* _Task to carry out_
Could you output, word for word, only the lines from the line with "Viewport: 986px width, 862px height." to the end of the entries, including both ends? Omit the pictures.

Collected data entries

* * * * * * * * *

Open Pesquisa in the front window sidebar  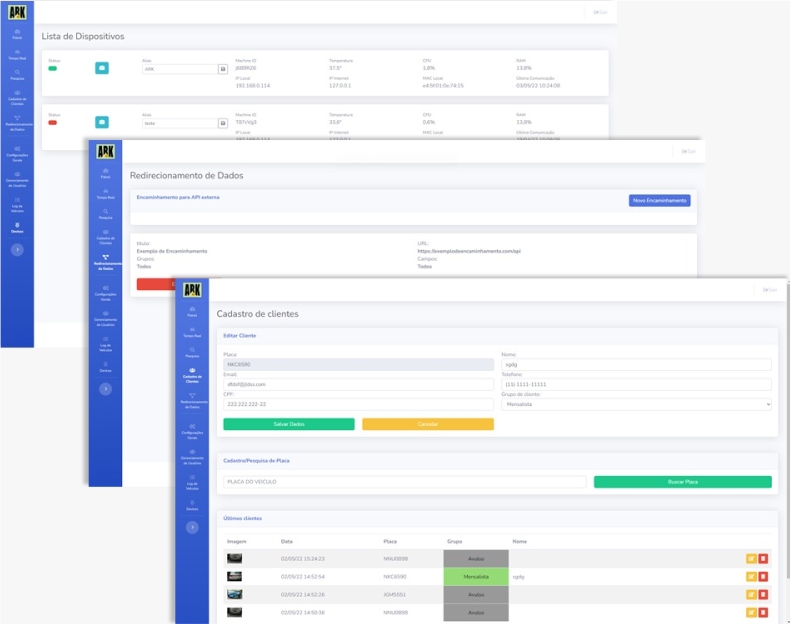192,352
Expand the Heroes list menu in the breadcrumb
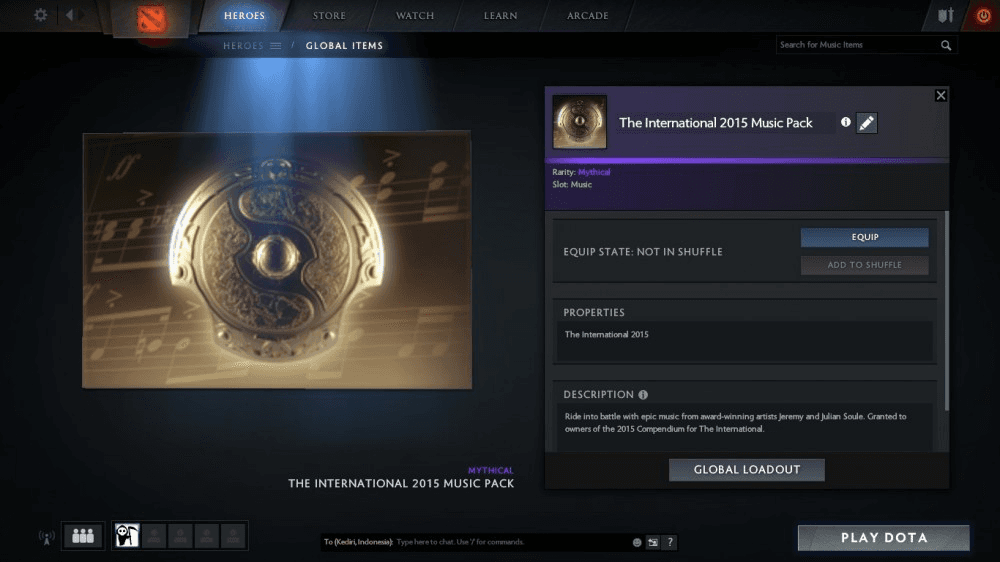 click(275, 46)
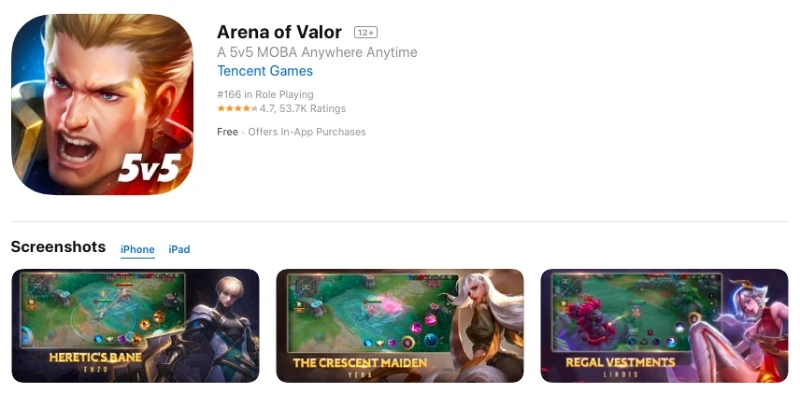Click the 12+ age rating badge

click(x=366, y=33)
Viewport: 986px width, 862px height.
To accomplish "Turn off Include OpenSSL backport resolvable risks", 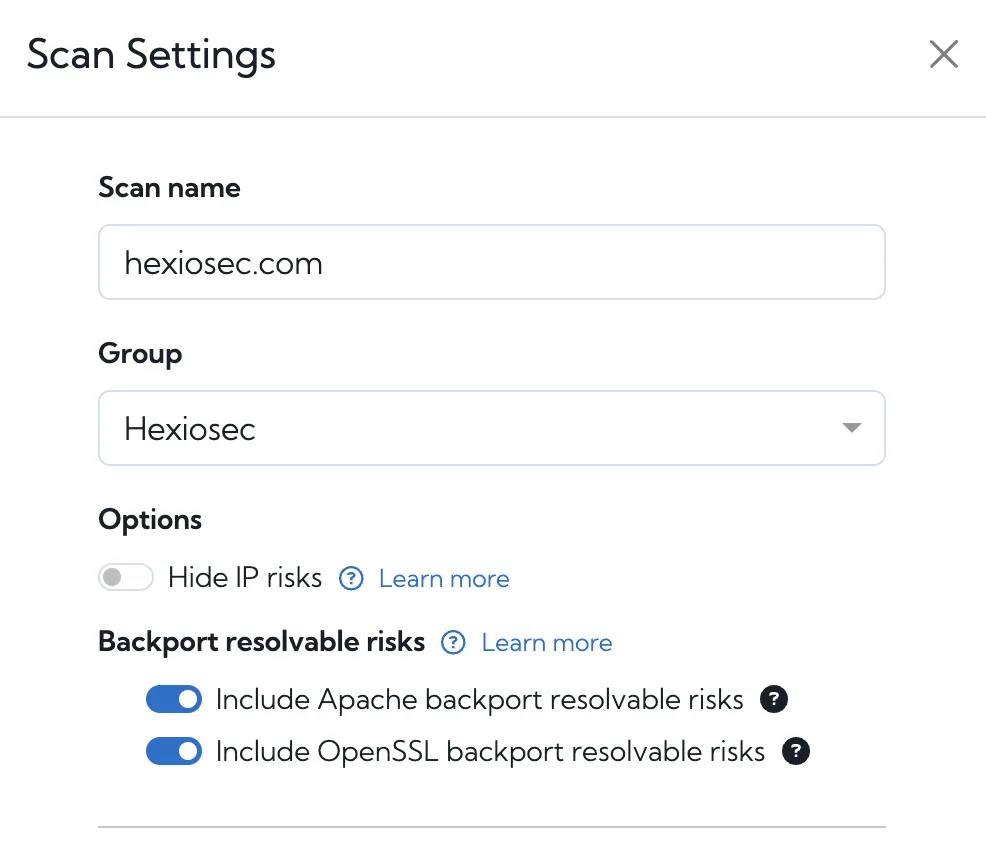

* * * * * * * * *

* _Solution_
Viewport: 986px width, 862px height.
To accomplish "Turn off Include OpenSSL backport resolvable risks", 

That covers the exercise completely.